## TASK TO CARRY OUT
Write out the records below once more, exactly and completely.
=== Begin Enclosure ===
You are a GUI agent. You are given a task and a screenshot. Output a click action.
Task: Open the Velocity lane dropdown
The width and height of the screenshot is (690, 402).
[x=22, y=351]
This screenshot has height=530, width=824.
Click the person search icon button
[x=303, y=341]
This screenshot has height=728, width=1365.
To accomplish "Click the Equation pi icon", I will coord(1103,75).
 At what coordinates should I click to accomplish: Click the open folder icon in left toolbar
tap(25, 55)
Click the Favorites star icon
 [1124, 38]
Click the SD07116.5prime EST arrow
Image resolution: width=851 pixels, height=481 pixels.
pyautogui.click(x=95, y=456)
=== End Enclosure ===
## PROBLEM SOLUTION
You are a GUI agent. You are given a task and a screenshot. Output a click action.
Task: Open the Velocity lane dropdown
The width and height of the screenshot is (690, 402).
[x=22, y=351]
This screenshot has height=530, width=824.
Click the person search icon button
[x=303, y=341]
This screenshot has height=728, width=1365.
To accomplish "Click the Equation pi icon", I will coord(1103,75).
 At what coordinates should I click to accomplish: Click the open folder icon in left toolbar
tap(25, 55)
Click the Favorites star icon
 [1124, 38]
Click the SD07116.5prime EST arrow
Image resolution: width=851 pixels, height=481 pixels.
pyautogui.click(x=95, y=456)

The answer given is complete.